[The data — start]

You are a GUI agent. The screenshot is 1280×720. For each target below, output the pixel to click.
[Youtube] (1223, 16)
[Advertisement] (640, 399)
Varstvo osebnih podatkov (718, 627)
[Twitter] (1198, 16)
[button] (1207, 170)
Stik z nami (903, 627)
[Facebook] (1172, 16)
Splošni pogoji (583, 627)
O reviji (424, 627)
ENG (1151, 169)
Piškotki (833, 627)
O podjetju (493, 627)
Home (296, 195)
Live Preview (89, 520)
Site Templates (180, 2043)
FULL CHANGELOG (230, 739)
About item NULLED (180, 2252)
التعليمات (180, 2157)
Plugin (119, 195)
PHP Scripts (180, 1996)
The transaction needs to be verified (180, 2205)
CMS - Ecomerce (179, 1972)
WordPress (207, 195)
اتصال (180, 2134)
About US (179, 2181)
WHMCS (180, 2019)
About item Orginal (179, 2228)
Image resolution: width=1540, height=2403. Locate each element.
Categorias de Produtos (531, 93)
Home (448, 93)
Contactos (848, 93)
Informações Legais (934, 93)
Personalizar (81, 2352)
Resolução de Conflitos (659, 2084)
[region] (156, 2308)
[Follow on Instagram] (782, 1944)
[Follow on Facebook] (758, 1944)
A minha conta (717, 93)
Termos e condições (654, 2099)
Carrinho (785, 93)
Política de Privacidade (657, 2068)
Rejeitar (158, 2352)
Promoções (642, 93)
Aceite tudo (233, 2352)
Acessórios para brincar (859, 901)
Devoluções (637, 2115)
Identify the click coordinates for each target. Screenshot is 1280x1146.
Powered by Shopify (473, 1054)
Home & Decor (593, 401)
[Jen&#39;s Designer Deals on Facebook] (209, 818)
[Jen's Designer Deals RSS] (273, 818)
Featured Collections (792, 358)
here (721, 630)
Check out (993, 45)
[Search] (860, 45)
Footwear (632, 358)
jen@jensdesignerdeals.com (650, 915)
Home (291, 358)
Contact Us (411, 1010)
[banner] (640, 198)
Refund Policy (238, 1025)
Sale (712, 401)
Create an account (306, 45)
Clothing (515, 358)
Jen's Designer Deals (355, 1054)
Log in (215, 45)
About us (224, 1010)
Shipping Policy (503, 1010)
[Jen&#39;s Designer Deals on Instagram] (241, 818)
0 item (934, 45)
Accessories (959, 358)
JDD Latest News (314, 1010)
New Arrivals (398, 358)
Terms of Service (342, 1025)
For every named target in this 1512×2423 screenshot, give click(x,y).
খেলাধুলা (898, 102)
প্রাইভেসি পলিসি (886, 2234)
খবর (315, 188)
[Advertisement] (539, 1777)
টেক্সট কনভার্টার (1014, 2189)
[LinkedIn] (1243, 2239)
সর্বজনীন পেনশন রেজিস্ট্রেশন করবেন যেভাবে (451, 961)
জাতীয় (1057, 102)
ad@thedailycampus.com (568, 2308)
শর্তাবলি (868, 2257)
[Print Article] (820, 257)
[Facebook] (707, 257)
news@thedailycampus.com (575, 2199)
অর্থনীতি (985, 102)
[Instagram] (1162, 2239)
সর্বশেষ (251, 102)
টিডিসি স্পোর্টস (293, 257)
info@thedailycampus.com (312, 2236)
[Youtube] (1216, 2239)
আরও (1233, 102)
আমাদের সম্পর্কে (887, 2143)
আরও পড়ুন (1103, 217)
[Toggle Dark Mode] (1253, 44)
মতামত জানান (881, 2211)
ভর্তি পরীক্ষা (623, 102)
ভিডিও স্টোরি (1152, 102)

[The data — finish]

Retype the records above exactly.

» Task result:
You are a GUI agent. The screenshot is 1280×720. For each target below, output the pixel to click.
[Youtube] (1223, 16)
[Advertisement] (640, 399)
Varstvo osebnih podatkov (718, 627)
[Twitter] (1198, 16)
[button] (1207, 170)
Stik z nami (903, 627)
[Facebook] (1172, 16)
Splošni pogoji (583, 627)
O reviji (424, 627)
ENG (1151, 169)
Piškotki (833, 627)
O podjetju (493, 627)
Home (296, 195)
Live Preview (89, 520)
Site Templates (180, 2043)
FULL CHANGELOG (230, 739)
About item NULLED (180, 2252)
التعليمات (180, 2157)
Plugin (119, 195)
PHP Scripts (180, 1996)
The transaction needs to be verified (180, 2205)
CMS - Ecomerce (179, 1972)
WordPress (207, 195)
اتصال (180, 2134)
About US (179, 2181)
WHMCS (180, 2019)
About item Orginal (179, 2228)
Image resolution: width=1540, height=2403. Locate each element.
Categorias de Produtos (531, 93)
Home (448, 93)
Contactos (848, 93)
Informações Legais (934, 93)
Personalizar (81, 2352)
Resolução de Conflitos (659, 2084)
[region] (156, 2308)
[Follow on Instagram] (782, 1944)
[Follow on Facebook] (758, 1944)
A minha conta (717, 93)
Termos e condições (654, 2099)
Carrinho (785, 93)
Política de Privacidade (657, 2068)
Rejeitar (158, 2352)
Promoções (642, 93)
Aceite tudo (233, 2352)
Acessórios para brincar (859, 901)
Devoluções (637, 2115)
Identify the click coordinates for each target. Screenshot is 1280x1146.
Powered by Shopify (473, 1054)
Home & Decor (593, 401)
[Jen&#39;s Designer Deals on Facebook] (209, 818)
[Jen's Designer Deals RSS] (273, 818)
Featured Collections (792, 358)
here (721, 630)
Check out (993, 45)
[Search] (860, 45)
Footwear (632, 358)
jen@jensdesignerdeals.com (650, 915)
Home (291, 358)
Contact Us (411, 1010)
[banner] (640, 198)
Refund Policy (238, 1025)
Sale (712, 401)
Create an account (306, 45)
Clothing (515, 358)
Jen's Designer Deals (355, 1054)
Log in (215, 45)
About us (224, 1010)
Shipping Policy (503, 1010)
[Jen&#39;s Designer Deals on Instagram] (241, 818)
0 item (934, 45)
Accessories (959, 358)
JDD Latest News (314, 1010)
New Arrivals (398, 358)
Terms of Service (342, 1025)
For every named target in this 1512×2423 screenshot, give click(x,y).
খেলাধুলা (898, 102)
প্রাইভেসি পলিসি (886, 2234)
খবর (315, 188)
[Advertisement] (539, 1777)
টেক্সট কনভার্টার (1014, 2189)
[LinkedIn] (1243, 2239)
সর্বজনীন পেনশন রেজিস্ট্রেশন করবেন যেভাবে (451, 961)
জাতীয় (1057, 102)
ad@thedailycampus.com (568, 2308)
শর্তাবলি (868, 2257)
[Print Article] (820, 257)
[Facebook] (707, 257)
news@thedailycampus.com (575, 2199)
অর্থনীতি (985, 102)
[Instagram] (1162, 2239)
সর্বশেষ (251, 102)
টিডিসি স্পোর্টস (293, 257)
info@thedailycampus.com (312, 2236)
[Youtube] (1216, 2239)
আরও (1233, 102)
আমাদের সম্পর্কে (887, 2143)
আরও পড়ুন (1103, 217)
[Toggle Dark Mode] (1253, 44)
মতামত জানান (881, 2211)
ভর্তি পরীক্ষা (623, 102)
ভিডিও স্টোরি (1152, 102)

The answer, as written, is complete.